(EXERCISE TASK) Render the records from the line with "Task: Click total time 17:43.2" through the end of the records as a Markdown table with columns Row and Line, skipping blank lines. Leave the pictures out of the table.

◇ ◇ ◇ ◇ ◇

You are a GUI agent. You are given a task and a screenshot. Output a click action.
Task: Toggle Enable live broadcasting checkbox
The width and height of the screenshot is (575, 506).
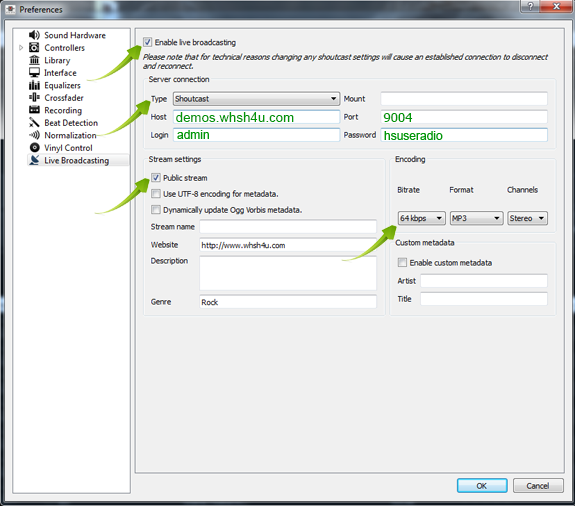click(147, 42)
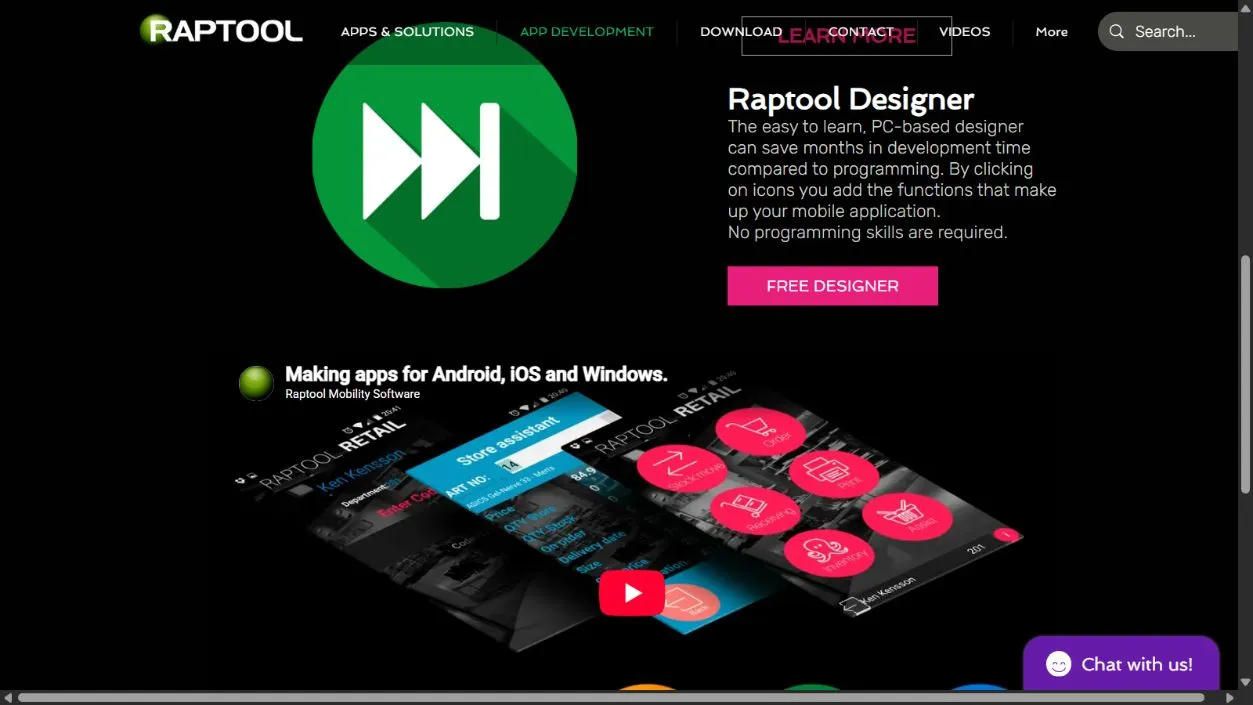Viewport: 1253px width, 705px height.
Task: Open the Apps & Solutions menu
Action: coord(407,32)
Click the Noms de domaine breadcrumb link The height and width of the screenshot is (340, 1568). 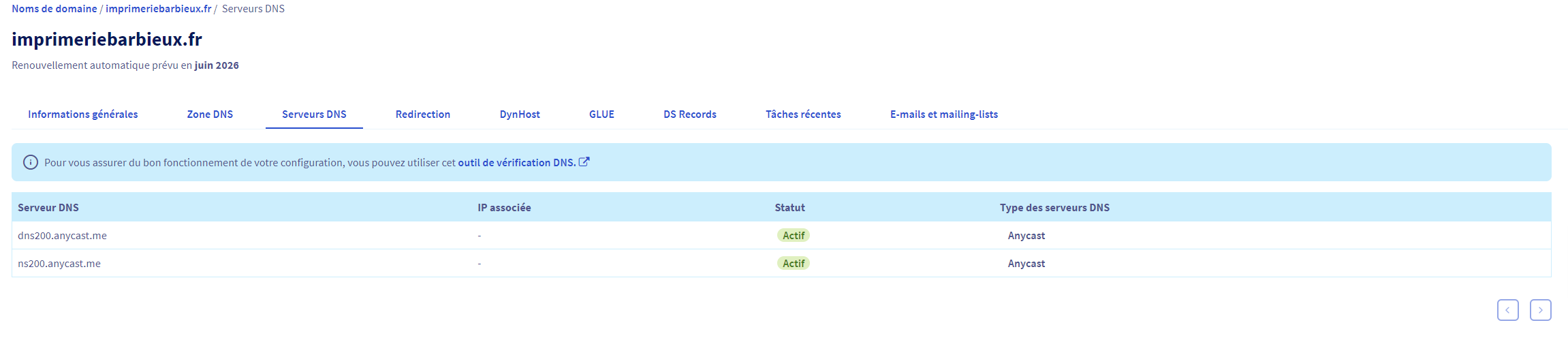54,9
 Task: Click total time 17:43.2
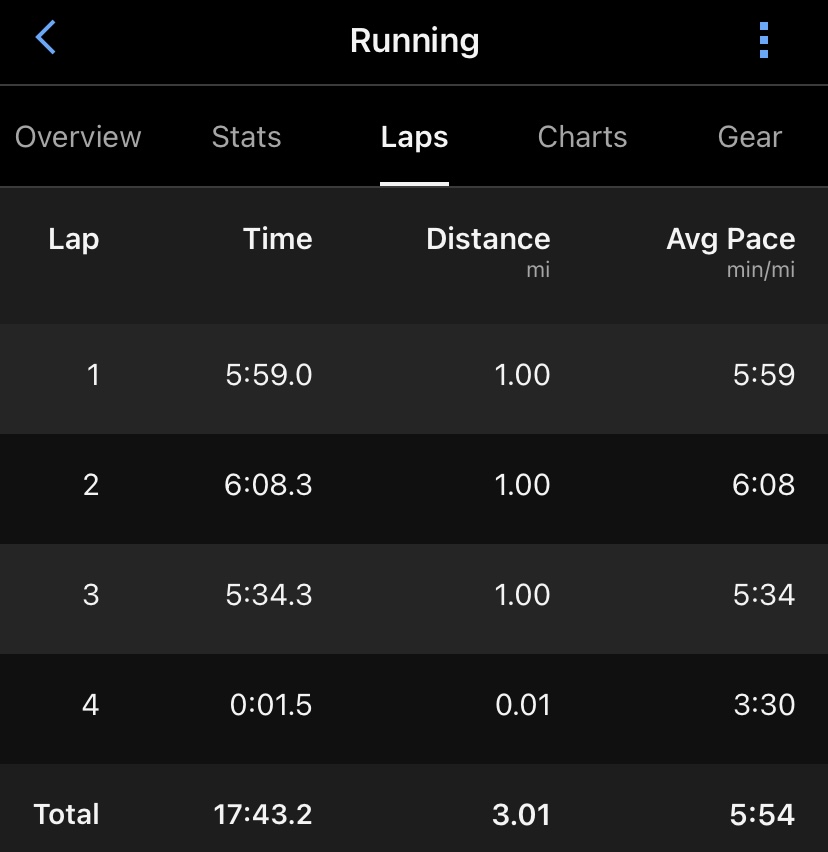(x=262, y=814)
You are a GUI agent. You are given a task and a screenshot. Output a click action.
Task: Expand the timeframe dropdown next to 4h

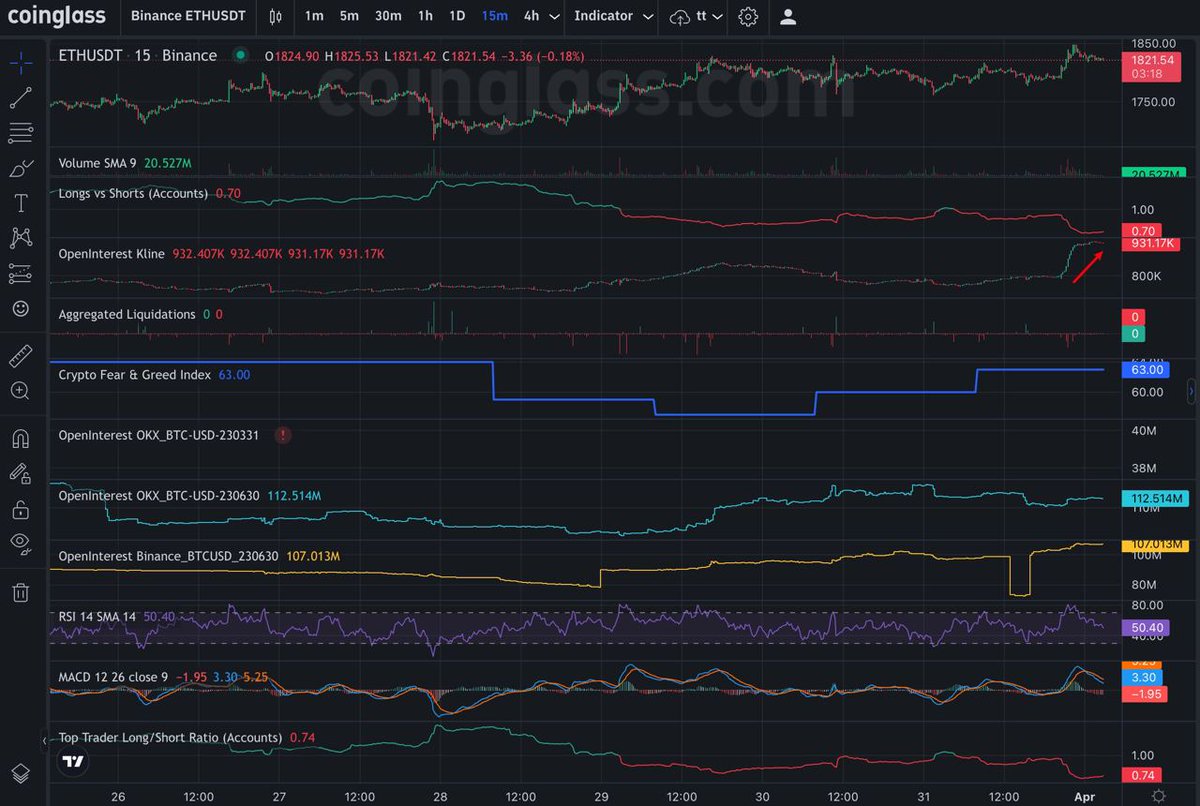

◇ ◇ ◇ ◇ ◇

(EXERCISE RESPONSE)
| Row | Line |
|---|---|
| 1 |  Task: Click total time 17:43.2 |
| 2 | (x=262, y=814) |
| 3 | You are a GUI agent. You are given a task and a screenshot. Output a click action. |
| 4 | Task: Expand the timeframe dropdown next to 4h |